┏━━

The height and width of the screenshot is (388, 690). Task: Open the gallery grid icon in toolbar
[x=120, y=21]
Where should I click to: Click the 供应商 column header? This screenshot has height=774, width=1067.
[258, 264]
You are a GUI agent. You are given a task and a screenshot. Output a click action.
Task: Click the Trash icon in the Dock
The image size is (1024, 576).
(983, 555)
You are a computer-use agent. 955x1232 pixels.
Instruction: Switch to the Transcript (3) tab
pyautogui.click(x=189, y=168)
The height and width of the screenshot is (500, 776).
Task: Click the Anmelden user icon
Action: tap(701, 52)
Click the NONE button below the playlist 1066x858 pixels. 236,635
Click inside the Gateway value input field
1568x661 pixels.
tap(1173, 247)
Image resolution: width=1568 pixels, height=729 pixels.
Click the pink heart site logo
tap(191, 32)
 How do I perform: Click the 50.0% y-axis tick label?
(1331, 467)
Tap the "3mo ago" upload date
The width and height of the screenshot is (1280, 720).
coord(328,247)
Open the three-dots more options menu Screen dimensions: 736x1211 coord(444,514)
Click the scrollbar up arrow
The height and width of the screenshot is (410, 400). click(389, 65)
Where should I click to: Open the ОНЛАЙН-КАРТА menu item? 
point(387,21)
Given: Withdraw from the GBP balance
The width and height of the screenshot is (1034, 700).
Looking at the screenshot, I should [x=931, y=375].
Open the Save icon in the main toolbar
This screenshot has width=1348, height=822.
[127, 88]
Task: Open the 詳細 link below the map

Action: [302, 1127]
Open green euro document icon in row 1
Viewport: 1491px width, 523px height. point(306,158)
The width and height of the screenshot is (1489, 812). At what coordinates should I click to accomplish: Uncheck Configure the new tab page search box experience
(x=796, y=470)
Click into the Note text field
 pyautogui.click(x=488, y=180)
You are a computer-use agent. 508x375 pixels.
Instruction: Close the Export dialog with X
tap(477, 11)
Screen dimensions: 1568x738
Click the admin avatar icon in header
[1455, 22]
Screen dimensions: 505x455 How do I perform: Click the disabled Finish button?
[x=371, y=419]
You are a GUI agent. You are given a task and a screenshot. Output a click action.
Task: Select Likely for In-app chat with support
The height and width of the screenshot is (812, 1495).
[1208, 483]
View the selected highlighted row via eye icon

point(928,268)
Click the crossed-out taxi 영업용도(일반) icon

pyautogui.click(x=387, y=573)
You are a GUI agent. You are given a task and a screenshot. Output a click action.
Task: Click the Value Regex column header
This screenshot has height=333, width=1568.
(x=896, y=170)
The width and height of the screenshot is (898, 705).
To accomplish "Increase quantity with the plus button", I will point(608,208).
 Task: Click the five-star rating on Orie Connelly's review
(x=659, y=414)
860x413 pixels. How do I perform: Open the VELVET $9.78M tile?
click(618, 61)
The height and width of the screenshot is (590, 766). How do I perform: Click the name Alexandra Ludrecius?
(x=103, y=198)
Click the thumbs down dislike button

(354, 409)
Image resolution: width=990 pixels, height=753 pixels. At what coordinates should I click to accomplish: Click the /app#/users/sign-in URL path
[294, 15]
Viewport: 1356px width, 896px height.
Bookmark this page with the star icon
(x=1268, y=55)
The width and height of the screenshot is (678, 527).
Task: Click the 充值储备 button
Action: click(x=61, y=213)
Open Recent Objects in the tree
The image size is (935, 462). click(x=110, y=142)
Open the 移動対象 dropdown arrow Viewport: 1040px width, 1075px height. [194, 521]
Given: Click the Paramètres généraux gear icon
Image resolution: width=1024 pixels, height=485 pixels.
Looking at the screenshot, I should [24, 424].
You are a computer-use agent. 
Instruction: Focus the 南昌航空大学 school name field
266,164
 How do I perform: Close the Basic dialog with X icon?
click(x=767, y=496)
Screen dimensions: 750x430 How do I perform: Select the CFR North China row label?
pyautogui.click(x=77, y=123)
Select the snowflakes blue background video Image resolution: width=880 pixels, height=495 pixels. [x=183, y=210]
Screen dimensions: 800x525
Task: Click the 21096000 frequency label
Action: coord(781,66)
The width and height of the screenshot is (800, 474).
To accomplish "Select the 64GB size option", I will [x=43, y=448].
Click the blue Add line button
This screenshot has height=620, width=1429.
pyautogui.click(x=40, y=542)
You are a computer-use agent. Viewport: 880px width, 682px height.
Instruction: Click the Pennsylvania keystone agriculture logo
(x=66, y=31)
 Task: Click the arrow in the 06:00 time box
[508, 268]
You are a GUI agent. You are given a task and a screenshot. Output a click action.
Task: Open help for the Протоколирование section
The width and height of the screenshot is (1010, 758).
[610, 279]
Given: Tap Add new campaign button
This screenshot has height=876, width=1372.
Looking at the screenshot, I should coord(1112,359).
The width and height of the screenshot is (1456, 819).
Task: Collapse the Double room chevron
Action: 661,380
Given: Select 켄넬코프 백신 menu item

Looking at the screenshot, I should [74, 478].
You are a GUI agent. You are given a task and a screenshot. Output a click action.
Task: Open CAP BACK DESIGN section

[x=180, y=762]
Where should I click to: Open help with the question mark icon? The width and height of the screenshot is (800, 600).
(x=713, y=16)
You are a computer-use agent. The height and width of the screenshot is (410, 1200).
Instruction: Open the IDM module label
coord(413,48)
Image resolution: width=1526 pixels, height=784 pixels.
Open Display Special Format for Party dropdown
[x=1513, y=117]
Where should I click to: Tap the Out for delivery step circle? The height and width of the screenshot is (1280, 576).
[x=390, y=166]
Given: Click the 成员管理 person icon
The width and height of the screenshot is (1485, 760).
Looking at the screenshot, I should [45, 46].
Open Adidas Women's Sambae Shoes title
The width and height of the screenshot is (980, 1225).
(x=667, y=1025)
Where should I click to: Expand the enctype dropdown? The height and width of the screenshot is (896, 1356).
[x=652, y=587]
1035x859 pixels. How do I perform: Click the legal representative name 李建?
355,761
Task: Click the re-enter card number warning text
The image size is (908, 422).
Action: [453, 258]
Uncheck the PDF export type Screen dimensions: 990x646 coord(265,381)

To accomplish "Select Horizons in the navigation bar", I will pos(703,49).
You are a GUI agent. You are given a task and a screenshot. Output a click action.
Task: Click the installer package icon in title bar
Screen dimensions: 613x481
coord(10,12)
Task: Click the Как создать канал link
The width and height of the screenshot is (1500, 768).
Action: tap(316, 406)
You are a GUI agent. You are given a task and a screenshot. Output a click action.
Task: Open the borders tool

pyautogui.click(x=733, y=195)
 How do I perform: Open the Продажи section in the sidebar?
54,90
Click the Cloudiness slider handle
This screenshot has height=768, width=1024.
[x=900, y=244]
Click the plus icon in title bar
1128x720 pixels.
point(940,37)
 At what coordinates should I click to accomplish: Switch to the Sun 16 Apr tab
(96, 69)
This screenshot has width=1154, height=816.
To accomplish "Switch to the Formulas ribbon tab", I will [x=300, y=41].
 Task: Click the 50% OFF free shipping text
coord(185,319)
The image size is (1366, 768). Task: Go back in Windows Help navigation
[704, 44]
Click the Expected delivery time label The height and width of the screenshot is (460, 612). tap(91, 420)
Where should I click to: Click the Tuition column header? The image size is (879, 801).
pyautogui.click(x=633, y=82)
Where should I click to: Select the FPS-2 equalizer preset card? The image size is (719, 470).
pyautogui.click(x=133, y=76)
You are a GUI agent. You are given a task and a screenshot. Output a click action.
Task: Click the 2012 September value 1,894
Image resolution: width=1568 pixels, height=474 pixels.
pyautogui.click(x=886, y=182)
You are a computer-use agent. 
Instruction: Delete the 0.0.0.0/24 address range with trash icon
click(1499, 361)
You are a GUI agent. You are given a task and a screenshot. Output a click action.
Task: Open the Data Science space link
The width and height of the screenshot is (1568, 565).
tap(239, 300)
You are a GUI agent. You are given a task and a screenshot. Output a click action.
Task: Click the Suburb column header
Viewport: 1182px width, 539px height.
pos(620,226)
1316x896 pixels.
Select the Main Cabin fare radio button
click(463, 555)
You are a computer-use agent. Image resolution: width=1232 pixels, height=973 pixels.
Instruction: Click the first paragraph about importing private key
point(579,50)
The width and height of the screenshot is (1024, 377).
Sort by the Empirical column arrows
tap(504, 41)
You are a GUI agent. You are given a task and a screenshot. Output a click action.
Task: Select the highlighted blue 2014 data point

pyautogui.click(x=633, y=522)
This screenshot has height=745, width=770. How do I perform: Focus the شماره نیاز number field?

┗━━

## Exercise description
In the listing above, find the line with "At what coordinates should I click to accomplish: Switch" and the line with "You are a computer-use agent. Image", then print exactly those lines and every line between them.

## Response to this exercise
 At what coordinates should I click to accomplish: Switch to the Sun 16 Apr tab
(96, 69)
This screenshot has width=1154, height=816.
To accomplish "Switch to the Formulas ribbon tab", I will [x=300, y=41].
 Task: Click the 50% OFF free shipping text
coord(185,319)
The image size is (1366, 768). Task: Go back in Windows Help navigation
[704, 44]
Click the Expected delivery time label The height and width of the screenshot is (460, 612). tap(91, 420)
Where should I click to: Click the Tuition column header? The image size is (879, 801).
pyautogui.click(x=633, y=82)
Where should I click to: Select the FPS-2 equalizer preset card? The image size is (719, 470).
pyautogui.click(x=133, y=76)
You are a GUI agent. You are given a task and a screenshot. Output a click action.
Task: Click the 2012 September value 1,894
Image resolution: width=1568 pixels, height=474 pixels.
pyautogui.click(x=886, y=182)
You are a computer-use agent. 
Instruction: Delete the 0.0.0.0/24 address range with trash icon
click(1499, 361)
You are a GUI agent. You are given a task and a screenshot. Output a click action.
Task: Open the Data Science space link
The width and height of the screenshot is (1568, 565).
tap(239, 300)
You are a GUI agent. You are given a task and a screenshot. Output a click action.
Task: Click the Suburb column header
Viewport: 1182px width, 539px height.
pos(620,226)
1316x896 pixels.
Select the Main Cabin fare radio button
click(463, 555)
You are a computer-use agent. Image resolution: width=1232 pixels, height=973 pixels.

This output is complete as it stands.